_Records drawn from a dataset_

[Start of section]

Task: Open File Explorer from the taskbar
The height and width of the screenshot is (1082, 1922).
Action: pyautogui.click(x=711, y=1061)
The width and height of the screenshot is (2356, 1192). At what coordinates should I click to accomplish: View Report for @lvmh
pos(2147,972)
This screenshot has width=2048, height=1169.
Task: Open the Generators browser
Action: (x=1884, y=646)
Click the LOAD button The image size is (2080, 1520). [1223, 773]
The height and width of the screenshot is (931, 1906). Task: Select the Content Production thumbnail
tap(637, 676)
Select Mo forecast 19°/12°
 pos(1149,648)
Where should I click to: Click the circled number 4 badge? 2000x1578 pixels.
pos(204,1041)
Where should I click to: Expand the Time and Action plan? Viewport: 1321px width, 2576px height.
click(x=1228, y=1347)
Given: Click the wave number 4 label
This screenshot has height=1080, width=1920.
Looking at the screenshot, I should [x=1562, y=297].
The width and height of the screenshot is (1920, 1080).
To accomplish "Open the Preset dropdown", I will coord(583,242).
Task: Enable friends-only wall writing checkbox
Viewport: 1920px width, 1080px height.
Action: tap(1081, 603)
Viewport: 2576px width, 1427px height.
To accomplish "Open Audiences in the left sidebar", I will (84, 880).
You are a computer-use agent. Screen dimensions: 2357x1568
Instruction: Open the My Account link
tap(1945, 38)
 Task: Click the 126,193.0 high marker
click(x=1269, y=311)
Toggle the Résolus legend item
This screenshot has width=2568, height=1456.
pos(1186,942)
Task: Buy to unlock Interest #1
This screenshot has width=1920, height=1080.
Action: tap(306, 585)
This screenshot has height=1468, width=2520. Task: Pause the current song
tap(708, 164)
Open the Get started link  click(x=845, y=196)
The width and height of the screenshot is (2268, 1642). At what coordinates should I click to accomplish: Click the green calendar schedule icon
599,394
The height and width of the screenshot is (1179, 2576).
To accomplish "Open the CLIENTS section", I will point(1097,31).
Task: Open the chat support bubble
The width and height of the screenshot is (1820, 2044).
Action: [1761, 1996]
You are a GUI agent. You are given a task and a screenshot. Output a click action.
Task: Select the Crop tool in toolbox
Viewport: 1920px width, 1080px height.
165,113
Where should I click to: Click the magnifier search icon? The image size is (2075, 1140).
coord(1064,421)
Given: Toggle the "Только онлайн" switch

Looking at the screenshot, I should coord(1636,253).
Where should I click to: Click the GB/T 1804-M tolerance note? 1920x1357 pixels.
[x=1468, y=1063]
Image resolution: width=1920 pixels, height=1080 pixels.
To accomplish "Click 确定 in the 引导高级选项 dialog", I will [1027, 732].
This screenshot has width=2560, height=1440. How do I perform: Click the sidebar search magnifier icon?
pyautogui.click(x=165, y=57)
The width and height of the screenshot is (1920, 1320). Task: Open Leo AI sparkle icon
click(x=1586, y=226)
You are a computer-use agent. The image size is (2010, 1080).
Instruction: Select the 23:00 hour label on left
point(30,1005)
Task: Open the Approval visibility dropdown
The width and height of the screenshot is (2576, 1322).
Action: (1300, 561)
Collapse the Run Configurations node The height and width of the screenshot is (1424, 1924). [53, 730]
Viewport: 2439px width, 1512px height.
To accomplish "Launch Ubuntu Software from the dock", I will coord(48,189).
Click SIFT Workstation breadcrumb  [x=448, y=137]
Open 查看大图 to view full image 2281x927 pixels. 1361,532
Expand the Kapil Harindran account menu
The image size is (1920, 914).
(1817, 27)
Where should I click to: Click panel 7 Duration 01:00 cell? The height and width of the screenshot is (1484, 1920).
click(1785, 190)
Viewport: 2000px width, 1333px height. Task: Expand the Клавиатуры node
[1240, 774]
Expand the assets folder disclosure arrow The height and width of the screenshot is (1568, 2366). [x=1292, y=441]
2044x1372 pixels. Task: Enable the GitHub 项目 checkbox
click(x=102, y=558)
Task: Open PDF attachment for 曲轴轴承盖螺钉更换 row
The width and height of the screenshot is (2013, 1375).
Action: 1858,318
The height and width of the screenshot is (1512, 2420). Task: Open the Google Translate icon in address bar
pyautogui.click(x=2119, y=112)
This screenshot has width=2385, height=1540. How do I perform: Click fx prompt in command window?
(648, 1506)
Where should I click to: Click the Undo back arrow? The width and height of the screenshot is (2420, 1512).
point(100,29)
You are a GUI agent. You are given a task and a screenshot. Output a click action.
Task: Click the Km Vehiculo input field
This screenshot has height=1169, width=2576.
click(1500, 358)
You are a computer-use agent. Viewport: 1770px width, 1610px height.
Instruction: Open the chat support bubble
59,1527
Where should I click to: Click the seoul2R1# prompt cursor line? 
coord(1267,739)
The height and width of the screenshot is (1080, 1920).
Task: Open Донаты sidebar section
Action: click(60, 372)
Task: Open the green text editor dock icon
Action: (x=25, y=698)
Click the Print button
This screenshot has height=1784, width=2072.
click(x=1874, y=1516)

[End of section]

_Exercise directions_
The entire set of records should be returned exactly.

_Task output_
Task: Open File Explorer from the taskbar
The height and width of the screenshot is (1082, 1922).
Action: pyautogui.click(x=711, y=1061)
The width and height of the screenshot is (2356, 1192). At what coordinates should I click to accomplish: View Report for @lvmh
pos(2147,972)
This screenshot has width=2048, height=1169.
Task: Open the Generators browser
Action: (x=1884, y=646)
Click the LOAD button The image size is (2080, 1520). [1223, 773]
The height and width of the screenshot is (931, 1906). Task: Select the Content Production thumbnail
tap(637, 676)
Select Mo forecast 19°/12°
 pos(1149,648)
Where should I click to: Click the circled number 4 badge? 2000x1578 pixels.
pos(204,1041)
Where should I click to: Expand the Time and Action plan? Viewport: 1321px width, 2576px height.
click(x=1228, y=1347)
Given: Click the wave number 4 label
This screenshot has height=1080, width=1920.
Looking at the screenshot, I should [x=1562, y=297].
The width and height of the screenshot is (1920, 1080).
To accomplish "Open the Preset dropdown", I will coord(583,242).
Task: Enable friends-only wall writing checkbox
Viewport: 1920px width, 1080px height.
Action: tap(1081, 603)
Viewport: 2576px width, 1427px height.
To accomplish "Open Audiences in the left sidebar", I will (84, 880).
You are a computer-use agent. Screen dimensions: 2357x1568
Instruction: Open the My Account link
tap(1945, 38)
 Task: Click the 126,193.0 high marker
click(x=1269, y=311)
Toggle the Résolus legend item
This screenshot has width=2568, height=1456.
pos(1186,942)
Task: Buy to unlock Interest #1
This screenshot has width=1920, height=1080.
Action: tap(306, 585)
This screenshot has height=1468, width=2520. Task: Pause the current song
tap(708, 164)
Open the Get started link  click(x=845, y=196)
The width and height of the screenshot is (2268, 1642). At what coordinates should I click to accomplish: Click the green calendar schedule icon
599,394
The height and width of the screenshot is (1179, 2576).
To accomplish "Open the CLIENTS section", I will point(1097,31).
Task: Open the chat support bubble
The width and height of the screenshot is (1820, 2044).
Action: [1761, 1996]
You are a GUI agent. You are given a task and a screenshot. Output a click action.
Task: Select the Crop tool in toolbox
Viewport: 1920px width, 1080px height.
165,113
Where should I click to: Click the magnifier search icon? The image size is (2075, 1140).
coord(1064,421)
Given: Toggle the "Только онлайн" switch

Looking at the screenshot, I should coord(1636,253).
Where should I click to: Click the GB/T 1804-M tolerance note? 1920x1357 pixels.
[x=1468, y=1063]
Image resolution: width=1920 pixels, height=1080 pixels.
To accomplish "Click 确定 in the 引导高级选项 dialog", I will [1027, 732].
This screenshot has width=2560, height=1440. How do I perform: Click the sidebar search magnifier icon?
pyautogui.click(x=165, y=57)
The width and height of the screenshot is (1920, 1320). Task: Open Leo AI sparkle icon
click(x=1586, y=226)
You are a computer-use agent. The image size is (2010, 1080).
Instruction: Select the 23:00 hour label on left
point(30,1005)
Task: Open the Approval visibility dropdown
The width and height of the screenshot is (2576, 1322).
Action: (1300, 561)
Collapse the Run Configurations node The height and width of the screenshot is (1424, 1924). [53, 730]
Viewport: 2439px width, 1512px height.
To accomplish "Launch Ubuntu Software from the dock", I will coord(48,189).
Click SIFT Workstation breadcrumb  [x=448, y=137]
Open 查看大图 to view full image 2281x927 pixels. 1361,532
Expand the Kapil Harindran account menu
The image size is (1920, 914).
(1817, 27)
Where should I click to: Click panel 7 Duration 01:00 cell? The height and width of the screenshot is (1484, 1920).
click(1785, 190)
Viewport: 2000px width, 1333px height. Task: Expand the Клавиатуры node
[1240, 774]
Expand the assets folder disclosure arrow The height and width of the screenshot is (1568, 2366). [x=1292, y=441]
2044x1372 pixels. Task: Enable the GitHub 项目 checkbox
click(x=102, y=558)
Task: Open PDF attachment for 曲轴轴承盖螺钉更换 row
The width and height of the screenshot is (2013, 1375).
Action: 1858,318
The height and width of the screenshot is (1512, 2420). Task: Open the Google Translate icon in address bar
pyautogui.click(x=2119, y=112)
This screenshot has width=2385, height=1540. How do I perform: Click fx prompt in command window?
(648, 1506)
Where should I click to: Click the Undo back arrow? The width and height of the screenshot is (2420, 1512).
point(100,29)
You are a GUI agent. You are given a task and a screenshot. Output a click action.
Task: Click the Km Vehiculo input field
This screenshot has height=1169, width=2576.
click(1500, 358)
You are a computer-use agent. Viewport: 1770px width, 1610px height.
Instruction: Open the chat support bubble
59,1527
Where should I click to: Click the seoul2R1# prompt cursor line? 
coord(1267,739)
The height and width of the screenshot is (1080, 1920).
Task: Open Донаты sidebar section
Action: click(60, 372)
Task: Open the green text editor dock icon
Action: (x=25, y=698)
Click the Print button
This screenshot has height=1784, width=2072.
click(x=1874, y=1516)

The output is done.